Hand Spawning Goldfish – The Mechanics And The Reasons
by Dr. Streamson Chua
Early one morning, you take a look at the commotion in your display tank of show quality goldfish. The fish are swimming faster than you’ve ever seen before and there are thousands of eggs over everything. You think: If I could raise a few of those eggs, I could make a tidy bundle by selling them. So, you move the fish or you move the eggs. Unfortunately, your tank has power filters that turn over the water at 10 times per hour and the water is cleaned with ultraviolet lamps. If you’re lucky, one egg out of a hundred is fertilized and hatches. So, one solution to this problem is to hand spawn the fish and raise the eggs in a separate tank. There are actually several reasons for hand spawning goldfish. Here is a partial list:
- The fish are spawning in a show tank or any other tank that is not set up for raising fry.
- There is a need to know the parents of the fry.
- The male(s) do not chase well and have demonstrated low fertility in previous spawns.
THE PRELUDE TO SPAWNING
The male and female fish should be housed in the same tank since the males’ sexual development is influenced by the females. The fish need to be prepared for spawning by feeding them heavily over several weeks. Feeding heavily mean three to four meals every day, providing them with as much as they will eat over 15 to 30 minutes. Females will develop a gravid look, as if they are becoming pregnant. This is due to enlargement of the developing eggs. Males will develop white tubercles on the gill covers and the leading edges of the pectoral fins. The tubercles can also be felt as a sand paper feel.

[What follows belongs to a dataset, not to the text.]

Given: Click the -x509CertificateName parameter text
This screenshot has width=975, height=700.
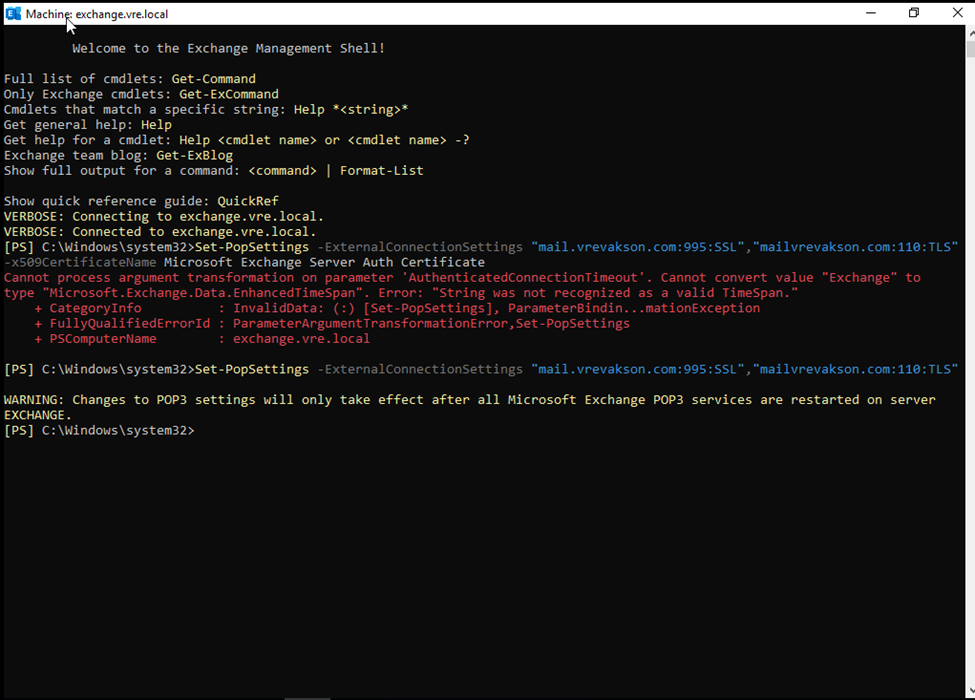Looking at the screenshot, I should point(80,262).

Goldfish will spawn according to their own schedule although you can help them along. Keep the water around 70°F with frequent small water changes (about 15% two to three times a week). This is actually necessary for the health of the fish due to the extra feeding. When the females look really full, you can try to induce them to lay eggs. I have found that egg laying occurs about two to three days after a low pressure system brings a thunderstorm and heavy rainfall. I take advantage of the change in barometric pressure by performing large water changes (50%) every day for three days. Since I work during the week, I look up the weather forecast for the week and start water changes on Wednesday night or Thursday morning so that the fish will spawn around Saturday or Sunday. If this doesn’t work, wait a week until the weather forecast looks good. Keep trying until they spawn. Since well-fed females will spawn every 7-14 days, it isn’t a disaster if you miss the first spawn. The second spawn can be timed so that you will have a chance to catch the fish in the act, so to speak.
On the second day after starting the water changes, make sure to wake up a little before or just at sunrise. This is because goldfish spawn early in the morning, just around sunrise. You might see just a few eggs (if the female just started) or thousands of eggs (if the spawning is nearly over). I use a plastic shoebox made of polycarbonate for the hand spawning since polycarbonate sinks in water due to its buoyant density. A shoebox of polypropylene (the box will have a PP symbol inside the recycling symbol) is acceptable but the box will need to be weighed down since polypropylene has a tendency to float.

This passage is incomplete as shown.